Chris Wigley, a Partner at QuantumBlack – a McKinsey company, said that "it’s no surprise this was one of the key areas of focus for MWC this year" but that one of the "most interesting trends from MWC for me has been the increased attention on the ethical and safety side of AI."
“At QuantumBlack (McKinsey’s AI boutique), we have worked a lot on the topic of data bias," he explained. "An example, this could be facial-recognition software not working as well for women or for people of colour, because it’s been trained on a biased data set which has too many white men in it.

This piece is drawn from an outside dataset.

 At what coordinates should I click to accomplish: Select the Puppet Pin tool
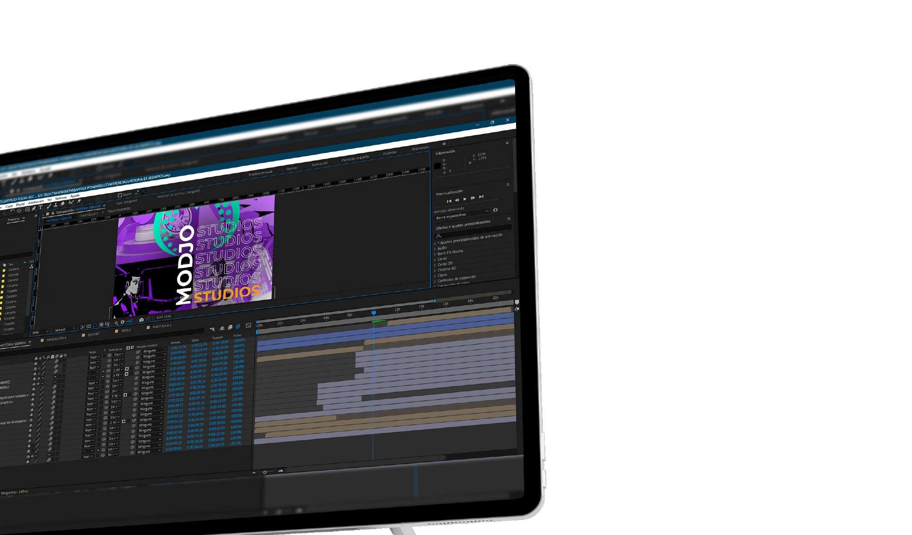click(79, 201)
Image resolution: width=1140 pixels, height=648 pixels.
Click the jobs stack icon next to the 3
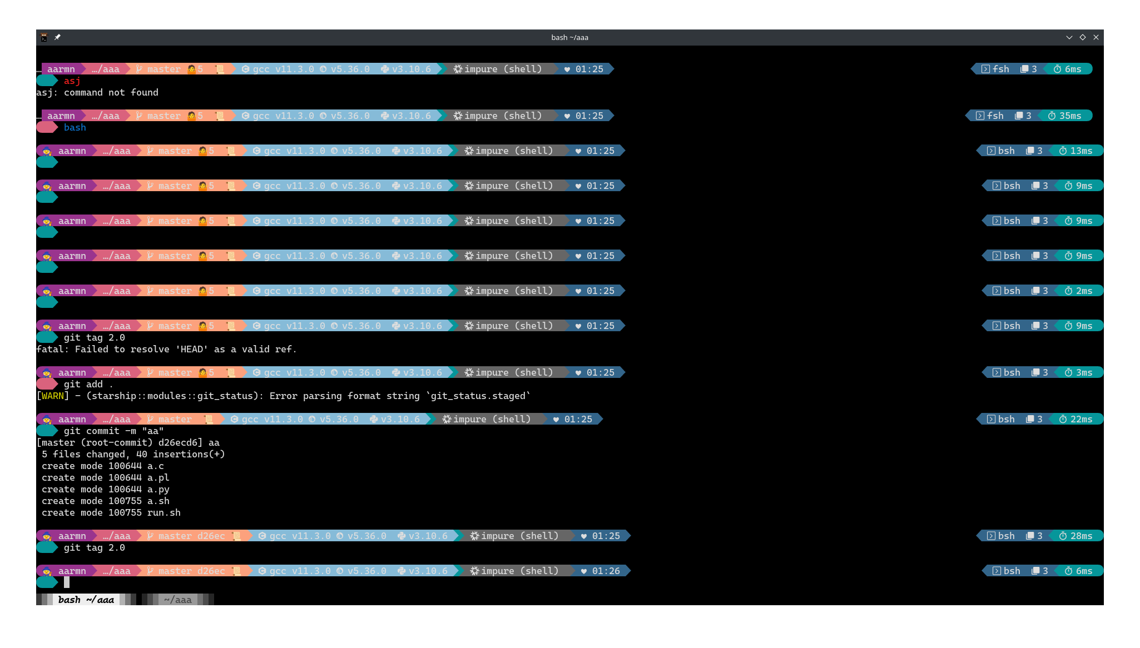[1025, 69]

Or we risk building a system that – because it draws on historical data that reflect historical human biases – doesn’t build in a desired change such as prioritising underrepresented groups in job applications, or moving to a fairer system for parole or stop and search decisions.To make AI work for us all as human beings, I do believe executive attention towards these topics can help create a world in which AI benefits us while minimising the risks.”
Foldable phones: the new norm?
Foldable phones dominated the headlines about the Mobile World Congress, with Huawei’s mobile boss noting that the innovation marks the “biggest change” ever in the smartphone industry. The Huawei Mate X foldable smartphone and Samsung Galaxy Fold were both displayed for the first time at the event, signalling a new trend in the mobile space. Andrew Cartledge, Mobile Expert at Mobiles.co.uk, contends that foldable phones are set “to be one of the next big things in the smartphone industry.”

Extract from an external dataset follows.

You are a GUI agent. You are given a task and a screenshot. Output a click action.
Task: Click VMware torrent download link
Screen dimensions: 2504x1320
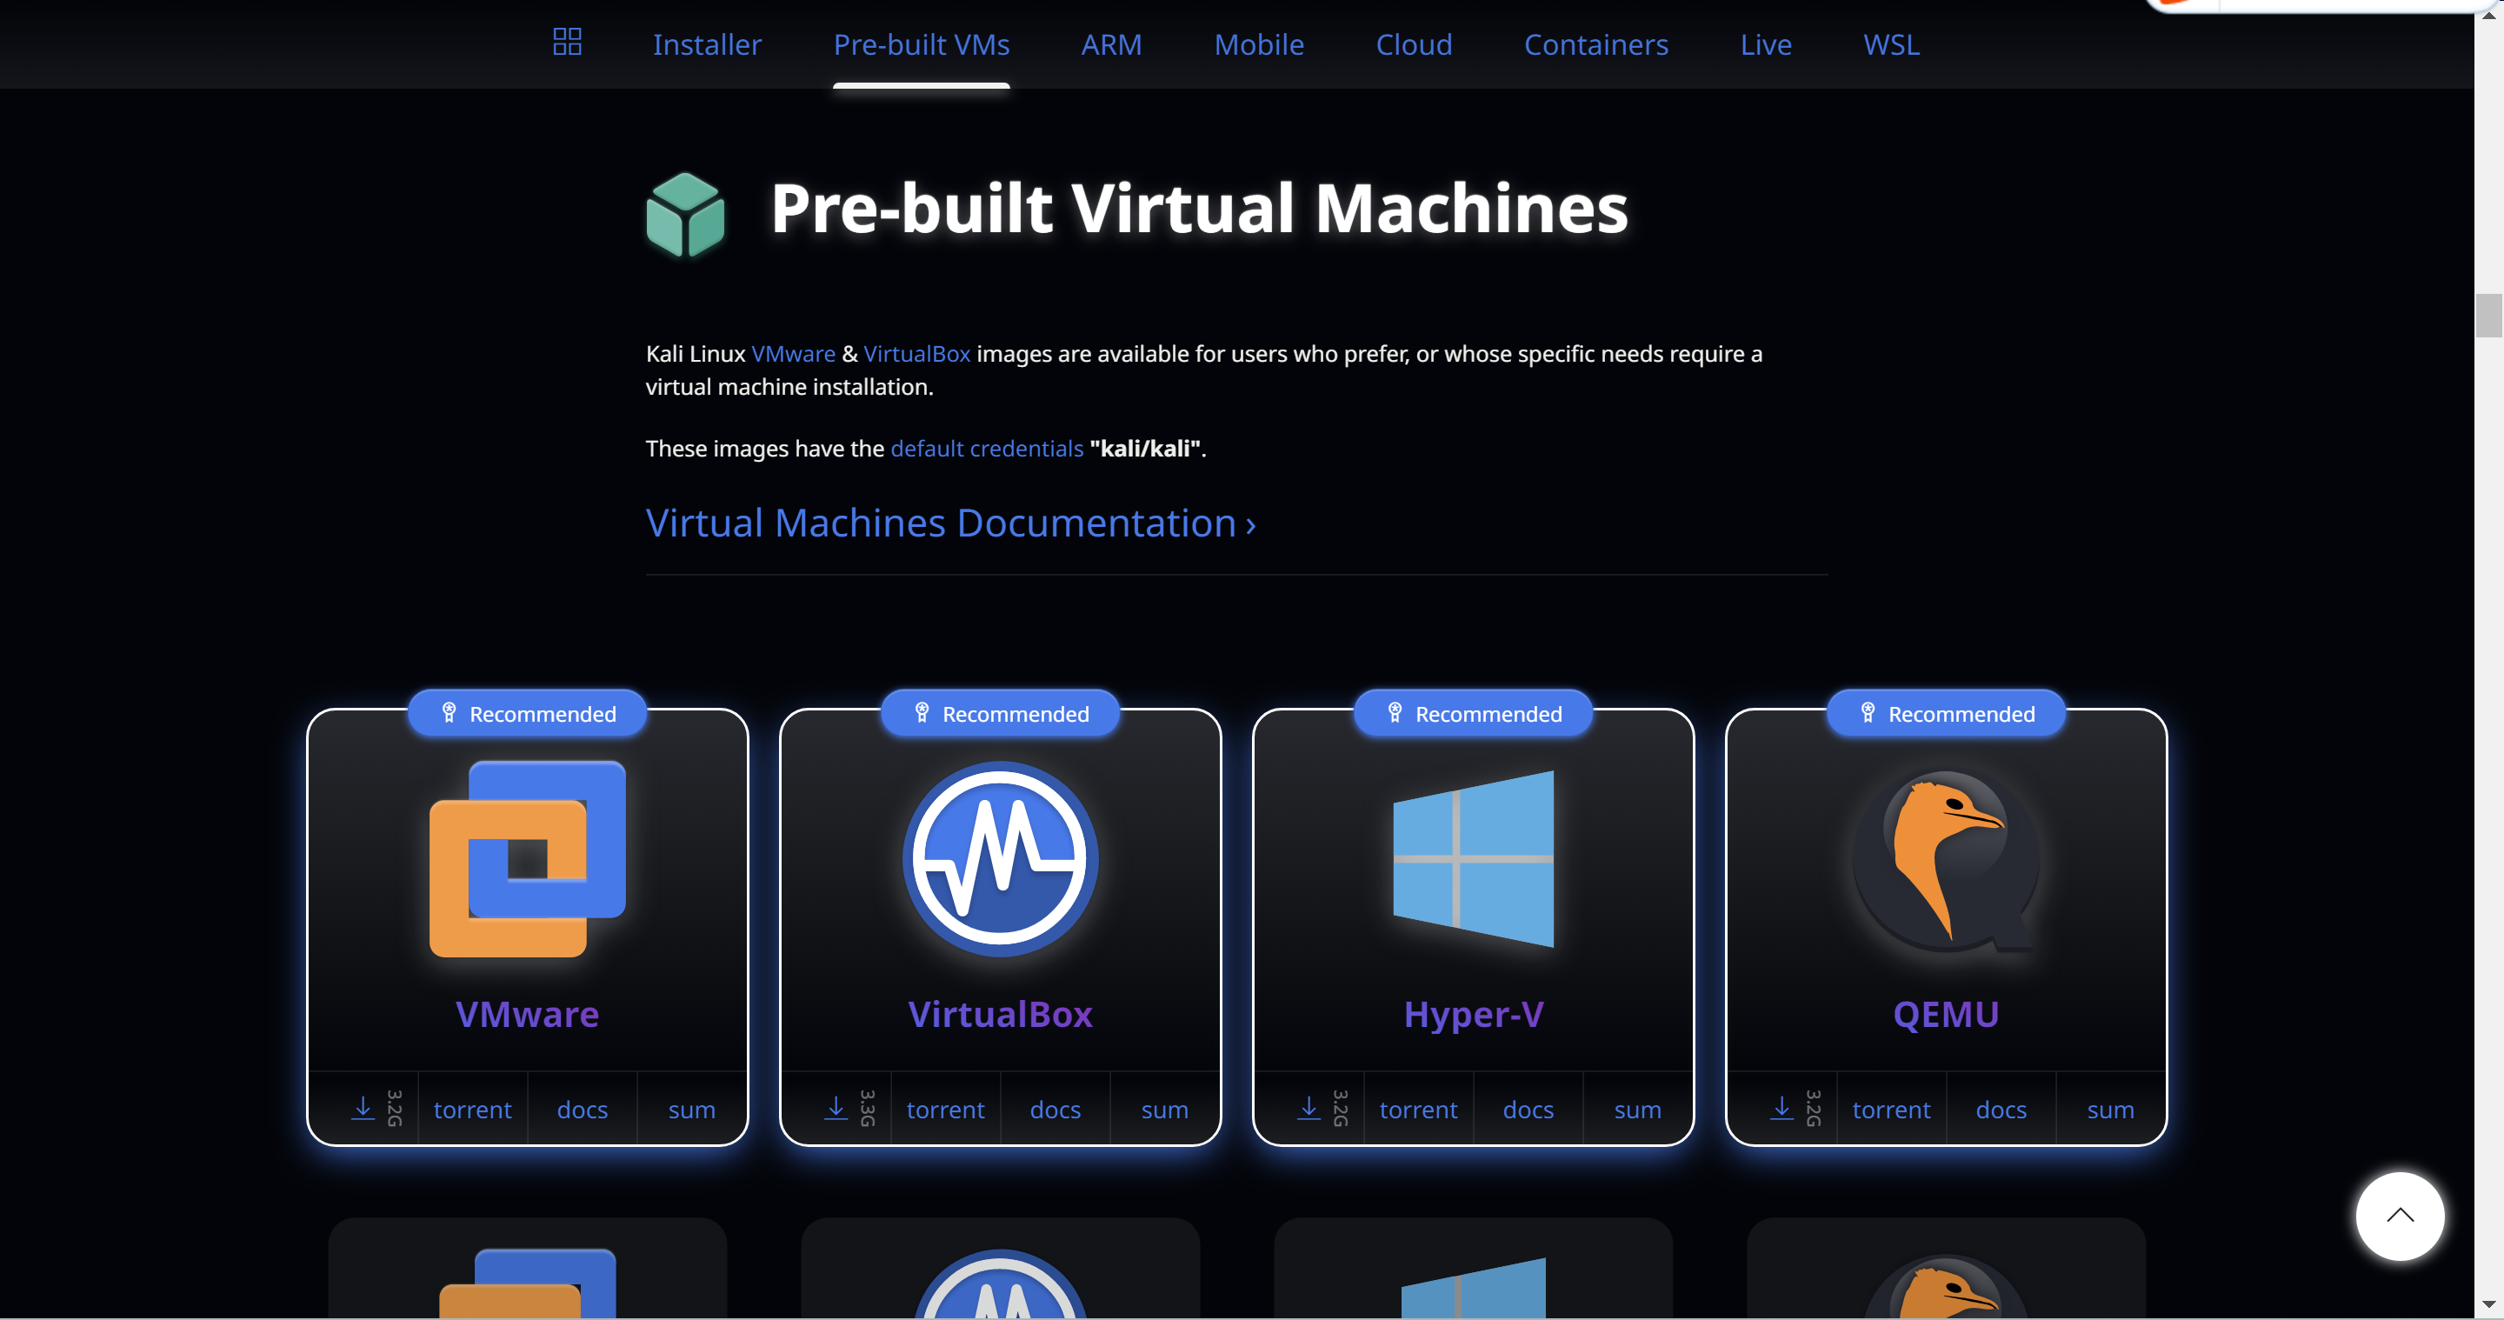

“In fact, research we carried out recently showed that one in five people (23%) said foldable screens were the smartphone development they’d most like to see next,” he noted. “Samsung has already unveiled its Galaxy Fold, Huawei has revealed the Mate X, and we can expect other companies to follow suit. Chinese brand Xiaomi has also teased their own take on foldable phones, and this may be the week we get to see what they have to offer.”
By offering a big screen experience which can fit neatly in your pocket, it seems that foldable phones are a trend that is here to stay.

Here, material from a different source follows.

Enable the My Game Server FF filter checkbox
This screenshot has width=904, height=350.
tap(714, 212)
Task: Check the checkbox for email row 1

Cybersecurity and privacy: an ever-present concern ᐧ
With more technology comes greater risks and as such, security and privacy were hot topics at this years’ Mobile World Congress. The University of Iowa recently reported that a security flaw has been found in both the 4G standard and in 5G too, and therefore, Raj Samani, Chief Scientist and Fellow at McAfee, contends that we should prepare for better risks. He said: “MWC is awash with news that 2019 will be the year of 5G. Promising faster speeds and increased connectivity, the University of Iowa is right, 5G will inevitably introduce security risks to the networks people are using.
“However, what they haven’t considered, is that the risk will have far wider consequences for consumers. As the user experience becomes quicker and more seamless, people will be tempted to connect to the internet on-the-go even more, across multiple devices. The level of data being transmitted across networks and stored within the cloud will increase with these faster speeds. In turn, the number of devices being connected will grow at an exponential rate expanding the threat surface significantly.
“To ensure that data is protected in a 5G-connected world, security must be embedded at every touchpoint – from the cloud, to the network, to the router in people’s home and all connected devices.”